(Directions)
Please restate, word for word, each line from the one containing "Given: Click the answer field for part 1c" through the end of the entries below.

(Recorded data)
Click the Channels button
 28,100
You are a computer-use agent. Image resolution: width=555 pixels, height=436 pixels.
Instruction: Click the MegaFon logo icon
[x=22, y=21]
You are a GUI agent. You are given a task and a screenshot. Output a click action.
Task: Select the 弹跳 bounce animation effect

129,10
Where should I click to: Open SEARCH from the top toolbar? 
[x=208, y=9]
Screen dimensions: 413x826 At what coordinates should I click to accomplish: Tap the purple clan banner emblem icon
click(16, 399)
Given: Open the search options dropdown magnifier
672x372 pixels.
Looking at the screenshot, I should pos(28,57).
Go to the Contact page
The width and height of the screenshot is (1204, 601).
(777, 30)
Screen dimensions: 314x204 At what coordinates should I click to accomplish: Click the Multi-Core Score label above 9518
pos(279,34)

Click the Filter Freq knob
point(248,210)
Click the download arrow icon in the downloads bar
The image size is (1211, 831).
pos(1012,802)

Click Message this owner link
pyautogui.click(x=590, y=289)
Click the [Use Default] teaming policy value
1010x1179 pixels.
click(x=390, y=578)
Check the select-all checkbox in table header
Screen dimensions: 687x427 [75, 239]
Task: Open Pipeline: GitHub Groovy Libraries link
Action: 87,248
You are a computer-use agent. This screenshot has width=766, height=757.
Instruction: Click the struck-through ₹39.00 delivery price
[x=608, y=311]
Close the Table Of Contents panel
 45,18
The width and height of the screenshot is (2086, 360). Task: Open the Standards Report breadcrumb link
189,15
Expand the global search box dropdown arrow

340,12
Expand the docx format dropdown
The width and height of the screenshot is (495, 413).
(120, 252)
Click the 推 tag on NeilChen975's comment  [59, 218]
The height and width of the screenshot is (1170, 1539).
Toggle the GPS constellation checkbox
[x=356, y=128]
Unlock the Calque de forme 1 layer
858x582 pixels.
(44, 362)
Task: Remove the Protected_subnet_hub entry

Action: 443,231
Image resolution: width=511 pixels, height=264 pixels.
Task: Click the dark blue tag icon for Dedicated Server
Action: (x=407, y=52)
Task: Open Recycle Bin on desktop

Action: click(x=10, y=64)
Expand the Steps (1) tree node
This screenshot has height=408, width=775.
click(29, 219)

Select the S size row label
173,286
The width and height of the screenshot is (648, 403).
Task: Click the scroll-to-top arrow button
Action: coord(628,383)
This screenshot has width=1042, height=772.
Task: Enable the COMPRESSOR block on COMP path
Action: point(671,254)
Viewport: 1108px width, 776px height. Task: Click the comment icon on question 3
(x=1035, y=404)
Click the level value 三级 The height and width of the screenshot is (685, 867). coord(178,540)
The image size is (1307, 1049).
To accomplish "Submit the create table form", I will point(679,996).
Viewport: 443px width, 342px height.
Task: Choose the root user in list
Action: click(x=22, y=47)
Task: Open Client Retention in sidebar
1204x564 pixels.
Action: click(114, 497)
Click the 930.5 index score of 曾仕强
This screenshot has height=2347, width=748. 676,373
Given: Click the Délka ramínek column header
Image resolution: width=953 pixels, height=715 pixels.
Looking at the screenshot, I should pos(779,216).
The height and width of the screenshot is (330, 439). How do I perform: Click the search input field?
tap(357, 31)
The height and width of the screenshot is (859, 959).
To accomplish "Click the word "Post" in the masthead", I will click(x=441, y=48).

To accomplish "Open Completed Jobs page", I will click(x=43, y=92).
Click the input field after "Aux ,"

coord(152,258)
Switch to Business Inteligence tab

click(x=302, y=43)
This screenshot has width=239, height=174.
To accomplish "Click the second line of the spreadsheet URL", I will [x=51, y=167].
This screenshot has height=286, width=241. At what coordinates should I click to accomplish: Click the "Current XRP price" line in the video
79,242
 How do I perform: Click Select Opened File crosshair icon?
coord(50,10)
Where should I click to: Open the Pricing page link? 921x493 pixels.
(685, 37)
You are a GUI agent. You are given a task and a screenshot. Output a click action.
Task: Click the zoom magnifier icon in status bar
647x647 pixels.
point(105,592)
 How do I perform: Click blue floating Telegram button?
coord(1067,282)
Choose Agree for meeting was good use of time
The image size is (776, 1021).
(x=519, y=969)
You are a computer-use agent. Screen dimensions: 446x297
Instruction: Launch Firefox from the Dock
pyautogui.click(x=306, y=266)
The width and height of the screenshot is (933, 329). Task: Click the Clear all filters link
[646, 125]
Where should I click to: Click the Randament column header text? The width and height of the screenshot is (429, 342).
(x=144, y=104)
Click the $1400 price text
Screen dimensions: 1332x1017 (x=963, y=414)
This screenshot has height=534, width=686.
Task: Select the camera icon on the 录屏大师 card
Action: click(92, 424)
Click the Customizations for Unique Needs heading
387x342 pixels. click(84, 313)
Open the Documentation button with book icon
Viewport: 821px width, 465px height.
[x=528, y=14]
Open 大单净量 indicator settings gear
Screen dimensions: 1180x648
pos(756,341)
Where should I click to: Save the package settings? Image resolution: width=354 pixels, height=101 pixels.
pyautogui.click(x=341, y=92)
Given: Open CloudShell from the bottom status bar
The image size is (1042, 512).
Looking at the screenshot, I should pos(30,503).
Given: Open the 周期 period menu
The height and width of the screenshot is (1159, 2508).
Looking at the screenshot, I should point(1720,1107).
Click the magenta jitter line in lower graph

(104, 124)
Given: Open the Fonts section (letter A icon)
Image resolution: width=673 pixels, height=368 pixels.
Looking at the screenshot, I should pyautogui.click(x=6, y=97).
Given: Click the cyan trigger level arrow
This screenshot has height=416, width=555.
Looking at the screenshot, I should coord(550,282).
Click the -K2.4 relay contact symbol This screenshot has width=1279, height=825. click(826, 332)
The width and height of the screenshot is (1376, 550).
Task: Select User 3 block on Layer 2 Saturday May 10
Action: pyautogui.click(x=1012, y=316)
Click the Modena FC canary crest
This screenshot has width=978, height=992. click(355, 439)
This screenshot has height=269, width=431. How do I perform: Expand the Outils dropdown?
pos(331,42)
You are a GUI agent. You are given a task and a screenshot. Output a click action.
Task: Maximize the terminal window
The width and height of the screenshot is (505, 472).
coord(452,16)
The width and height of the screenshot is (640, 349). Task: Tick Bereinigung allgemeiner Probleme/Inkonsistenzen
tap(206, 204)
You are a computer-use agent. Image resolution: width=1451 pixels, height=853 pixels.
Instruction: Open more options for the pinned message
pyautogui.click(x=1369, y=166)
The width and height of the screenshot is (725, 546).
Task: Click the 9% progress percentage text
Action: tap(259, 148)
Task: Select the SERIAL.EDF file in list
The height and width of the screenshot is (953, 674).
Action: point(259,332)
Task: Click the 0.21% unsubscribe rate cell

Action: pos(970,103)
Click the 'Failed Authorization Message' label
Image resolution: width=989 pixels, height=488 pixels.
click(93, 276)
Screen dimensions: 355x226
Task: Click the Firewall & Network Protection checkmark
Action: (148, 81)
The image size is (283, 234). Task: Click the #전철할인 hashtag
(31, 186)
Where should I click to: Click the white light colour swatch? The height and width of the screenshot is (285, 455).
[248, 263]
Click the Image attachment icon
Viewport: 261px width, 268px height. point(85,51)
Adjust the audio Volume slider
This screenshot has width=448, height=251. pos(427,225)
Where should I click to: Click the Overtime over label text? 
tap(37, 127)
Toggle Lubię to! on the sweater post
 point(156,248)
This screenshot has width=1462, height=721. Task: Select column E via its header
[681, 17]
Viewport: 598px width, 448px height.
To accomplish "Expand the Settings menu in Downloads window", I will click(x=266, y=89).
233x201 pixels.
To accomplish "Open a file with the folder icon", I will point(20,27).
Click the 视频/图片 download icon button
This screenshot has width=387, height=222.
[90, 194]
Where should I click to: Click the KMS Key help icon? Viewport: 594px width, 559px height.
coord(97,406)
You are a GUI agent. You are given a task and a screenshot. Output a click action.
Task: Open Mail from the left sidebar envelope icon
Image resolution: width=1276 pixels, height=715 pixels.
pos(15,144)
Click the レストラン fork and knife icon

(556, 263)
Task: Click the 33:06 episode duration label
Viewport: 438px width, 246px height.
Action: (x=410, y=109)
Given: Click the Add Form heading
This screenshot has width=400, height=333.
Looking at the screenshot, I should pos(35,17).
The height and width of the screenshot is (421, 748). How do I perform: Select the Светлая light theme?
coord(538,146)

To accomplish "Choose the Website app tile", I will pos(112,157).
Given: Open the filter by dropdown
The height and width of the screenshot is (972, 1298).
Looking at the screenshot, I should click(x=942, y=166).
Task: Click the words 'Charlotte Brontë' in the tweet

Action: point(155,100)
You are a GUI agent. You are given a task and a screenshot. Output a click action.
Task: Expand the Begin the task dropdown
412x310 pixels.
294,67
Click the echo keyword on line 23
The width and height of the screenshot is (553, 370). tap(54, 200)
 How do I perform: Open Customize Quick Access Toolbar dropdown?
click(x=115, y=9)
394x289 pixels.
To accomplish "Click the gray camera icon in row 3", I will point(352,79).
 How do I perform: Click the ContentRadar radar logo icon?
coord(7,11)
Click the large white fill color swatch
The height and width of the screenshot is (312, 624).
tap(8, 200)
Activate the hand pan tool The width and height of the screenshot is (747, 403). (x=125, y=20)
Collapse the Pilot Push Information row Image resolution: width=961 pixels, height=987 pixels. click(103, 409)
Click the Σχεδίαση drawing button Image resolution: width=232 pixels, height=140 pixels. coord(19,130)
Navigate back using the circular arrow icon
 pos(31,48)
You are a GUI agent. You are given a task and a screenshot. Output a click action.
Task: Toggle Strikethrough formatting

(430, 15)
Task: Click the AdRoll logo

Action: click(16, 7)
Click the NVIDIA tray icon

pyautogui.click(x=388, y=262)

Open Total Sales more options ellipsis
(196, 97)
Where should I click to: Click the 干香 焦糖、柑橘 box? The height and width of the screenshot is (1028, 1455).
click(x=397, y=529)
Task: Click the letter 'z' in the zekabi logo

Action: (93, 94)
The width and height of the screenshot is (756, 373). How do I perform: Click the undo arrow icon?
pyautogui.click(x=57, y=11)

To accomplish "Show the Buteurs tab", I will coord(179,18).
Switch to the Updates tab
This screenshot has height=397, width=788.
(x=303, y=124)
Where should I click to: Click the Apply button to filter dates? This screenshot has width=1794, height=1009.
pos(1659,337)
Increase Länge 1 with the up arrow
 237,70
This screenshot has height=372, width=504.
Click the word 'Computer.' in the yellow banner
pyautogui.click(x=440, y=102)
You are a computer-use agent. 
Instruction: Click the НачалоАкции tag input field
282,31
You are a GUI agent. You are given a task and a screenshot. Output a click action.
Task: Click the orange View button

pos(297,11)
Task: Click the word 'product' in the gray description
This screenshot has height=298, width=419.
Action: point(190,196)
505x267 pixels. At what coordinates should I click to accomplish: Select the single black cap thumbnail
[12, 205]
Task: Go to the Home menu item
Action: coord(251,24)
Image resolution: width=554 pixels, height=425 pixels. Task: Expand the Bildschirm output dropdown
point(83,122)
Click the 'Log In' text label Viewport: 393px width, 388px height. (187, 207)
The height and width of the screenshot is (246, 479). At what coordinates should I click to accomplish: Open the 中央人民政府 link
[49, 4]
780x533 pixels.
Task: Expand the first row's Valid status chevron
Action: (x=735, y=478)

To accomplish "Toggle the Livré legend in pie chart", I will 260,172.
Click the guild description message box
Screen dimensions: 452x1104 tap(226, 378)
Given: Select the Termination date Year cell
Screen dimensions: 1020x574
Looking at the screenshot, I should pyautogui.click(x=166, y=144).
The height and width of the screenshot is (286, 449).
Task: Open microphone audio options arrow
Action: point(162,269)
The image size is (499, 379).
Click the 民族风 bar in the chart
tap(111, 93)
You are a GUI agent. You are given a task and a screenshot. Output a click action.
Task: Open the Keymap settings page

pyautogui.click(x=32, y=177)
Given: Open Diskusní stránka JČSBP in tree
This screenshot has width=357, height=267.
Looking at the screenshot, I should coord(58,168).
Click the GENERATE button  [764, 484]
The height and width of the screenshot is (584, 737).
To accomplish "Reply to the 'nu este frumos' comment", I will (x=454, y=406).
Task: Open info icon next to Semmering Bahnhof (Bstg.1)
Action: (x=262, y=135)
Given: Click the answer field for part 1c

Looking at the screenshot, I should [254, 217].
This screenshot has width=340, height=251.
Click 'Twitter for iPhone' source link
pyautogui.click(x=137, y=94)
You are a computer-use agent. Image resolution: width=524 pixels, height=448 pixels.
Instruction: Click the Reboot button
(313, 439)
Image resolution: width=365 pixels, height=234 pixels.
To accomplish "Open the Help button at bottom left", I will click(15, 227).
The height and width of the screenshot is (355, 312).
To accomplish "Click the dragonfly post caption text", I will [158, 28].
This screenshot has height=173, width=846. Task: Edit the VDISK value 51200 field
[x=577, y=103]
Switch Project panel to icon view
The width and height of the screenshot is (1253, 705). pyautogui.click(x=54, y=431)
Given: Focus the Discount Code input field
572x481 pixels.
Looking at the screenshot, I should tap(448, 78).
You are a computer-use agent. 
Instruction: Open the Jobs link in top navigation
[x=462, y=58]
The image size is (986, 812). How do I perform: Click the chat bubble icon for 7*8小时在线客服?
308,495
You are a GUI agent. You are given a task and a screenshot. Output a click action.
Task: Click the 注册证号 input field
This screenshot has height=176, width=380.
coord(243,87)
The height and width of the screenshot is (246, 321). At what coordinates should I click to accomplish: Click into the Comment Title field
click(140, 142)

(Completed task)
Given: Click the answer field for part 1c

Looking at the screenshot, I should [254, 217].
This screenshot has width=340, height=251.
Click 'Twitter for iPhone' source link
pyautogui.click(x=137, y=94)
You are a computer-use agent. Image resolution: width=524 pixels, height=448 pixels.
Instruction: Click the Reboot button
(313, 439)
Image resolution: width=365 pixels, height=234 pixels.
To accomplish "Open the Help button at bottom left", I will click(15, 227).
The height and width of the screenshot is (355, 312).
To accomplish "Click the dragonfly post caption text", I will [158, 28].
This screenshot has height=173, width=846. Task: Edit the VDISK value 51200 field
[x=577, y=103]
Switch Project panel to icon view
The width and height of the screenshot is (1253, 705). pyautogui.click(x=54, y=431)
Given: Focus the Discount Code input field
572x481 pixels.
Looking at the screenshot, I should tap(448, 78).
You are a computer-use agent. 
Instruction: Open the Jobs link in top navigation
[x=462, y=58]
The image size is (986, 812). How do I perform: Click the chat bubble icon for 7*8小时在线客服?
308,495
You are a GUI agent. You are given a task and a screenshot. Output a click action.
Task: Click the 注册证号 input field
This screenshot has height=176, width=380.
coord(243,87)
The height and width of the screenshot is (246, 321). At what coordinates should I click to accomplish: Click into the Comment Title field
click(140, 142)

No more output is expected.